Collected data
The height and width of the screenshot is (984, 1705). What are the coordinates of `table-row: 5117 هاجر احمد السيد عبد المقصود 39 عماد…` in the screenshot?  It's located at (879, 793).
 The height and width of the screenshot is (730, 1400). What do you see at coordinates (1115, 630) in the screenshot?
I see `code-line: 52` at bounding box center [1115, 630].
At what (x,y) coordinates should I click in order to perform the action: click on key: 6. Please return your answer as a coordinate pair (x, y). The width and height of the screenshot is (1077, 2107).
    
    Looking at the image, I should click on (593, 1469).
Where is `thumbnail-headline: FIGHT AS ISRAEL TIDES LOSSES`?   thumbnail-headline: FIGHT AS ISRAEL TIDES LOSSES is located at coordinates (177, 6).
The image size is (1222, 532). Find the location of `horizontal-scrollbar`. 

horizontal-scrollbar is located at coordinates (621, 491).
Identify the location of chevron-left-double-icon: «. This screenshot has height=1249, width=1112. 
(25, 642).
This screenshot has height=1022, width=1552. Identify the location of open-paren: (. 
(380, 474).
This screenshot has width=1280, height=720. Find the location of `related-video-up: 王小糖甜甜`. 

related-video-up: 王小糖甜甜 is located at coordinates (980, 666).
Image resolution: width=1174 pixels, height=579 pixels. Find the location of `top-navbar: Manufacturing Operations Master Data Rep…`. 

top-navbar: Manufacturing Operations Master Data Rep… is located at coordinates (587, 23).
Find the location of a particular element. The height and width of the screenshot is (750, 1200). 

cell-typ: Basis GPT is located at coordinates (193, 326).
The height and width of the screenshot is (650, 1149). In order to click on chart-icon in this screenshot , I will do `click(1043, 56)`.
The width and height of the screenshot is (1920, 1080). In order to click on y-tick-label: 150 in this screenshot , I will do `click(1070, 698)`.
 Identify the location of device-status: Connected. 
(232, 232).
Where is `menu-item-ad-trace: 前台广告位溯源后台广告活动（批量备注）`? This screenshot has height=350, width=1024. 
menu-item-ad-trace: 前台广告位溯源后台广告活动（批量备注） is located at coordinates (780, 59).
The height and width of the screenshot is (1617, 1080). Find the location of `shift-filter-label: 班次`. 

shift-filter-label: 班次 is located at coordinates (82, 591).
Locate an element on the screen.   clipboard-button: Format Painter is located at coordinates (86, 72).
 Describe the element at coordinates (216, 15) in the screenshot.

§ **Task statement**
Please recast the entries above as a numbered list, leaving out the blank lines.

§ **Answer to this task**
1. The height and width of the screenshot is (984, 1705). What are the coordinates of `table-row: 5117 هاجر احمد السيد عبد المقصود 39 عماد…` in the screenshot?  It's located at (879, 793).
2.  The height and width of the screenshot is (730, 1400). What do you see at coordinates (1115, 630) in the screenshot?
3. I see `code-line: 52` at bounding box center [1115, 630].
4. At what (x,y) coordinates should I click in order to perform the action: click on key: 6. Please return your answer as a coordinate pair (x, y). The width and height of the screenshot is (1077, 2107).
5.     Looking at the image, I should click on (593, 1469).
6. Where is `thumbnail-headline: FIGHT AS ISRAEL TIDES LOSSES`?   thumbnail-headline: FIGHT AS ISRAEL TIDES LOSSES is located at coordinates (177, 6).
7. The image size is (1222, 532). Find the location of `horizontal-scrollbar`. 
8. horizontal-scrollbar is located at coordinates (621, 491).
9. Identify the location of chevron-left-double-icon: «. This screenshot has height=1249, width=1112. 
10. (25, 642).
11. This screenshot has height=1022, width=1552. Identify the location of open-paren: (. 
12. (380, 474).
13. This screenshot has width=1280, height=720. Find the location of `related-video-up: 王小糖甜甜`. 
14. related-video-up: 王小糖甜甜 is located at coordinates (980, 666).
15. Image resolution: width=1174 pixels, height=579 pixels. Find the location of `top-navbar: Manufacturing Operations Master Data Rep…`. 
16. top-navbar: Manufacturing Operations Master Data Rep… is located at coordinates (587, 23).
17. Find the location of a particular element. The height and width of the screenshot is (750, 1200). 
18. cell-typ: Basis GPT is located at coordinates (193, 326).
19. The height and width of the screenshot is (650, 1149). In order to click on chart-icon in this screenshot , I will do `click(1043, 56)`.
20. The width and height of the screenshot is (1920, 1080). In order to click on y-tick-label: 150 in this screenshot , I will do `click(1070, 698)`.
21.  Identify the location of device-status: Connected. 
22. (232, 232).
23. Where is `menu-item-ad-trace: 前台广告位溯源后台广告活动（批量备注）`? This screenshot has height=350, width=1024. 
24. menu-item-ad-trace: 前台广告位溯源后台广告活动（批量备注） is located at coordinates (780, 59).
25. The height and width of the screenshot is (1617, 1080). Find the location of `shift-filter-label: 班次`. 
26. shift-filter-label: 班次 is located at coordinates (82, 591).
27. Locate an element on the screen.   clipboard-button: Format Painter is located at coordinates (86, 72).
28.  Describe the element at coordinates (216, 15) in the screenshot.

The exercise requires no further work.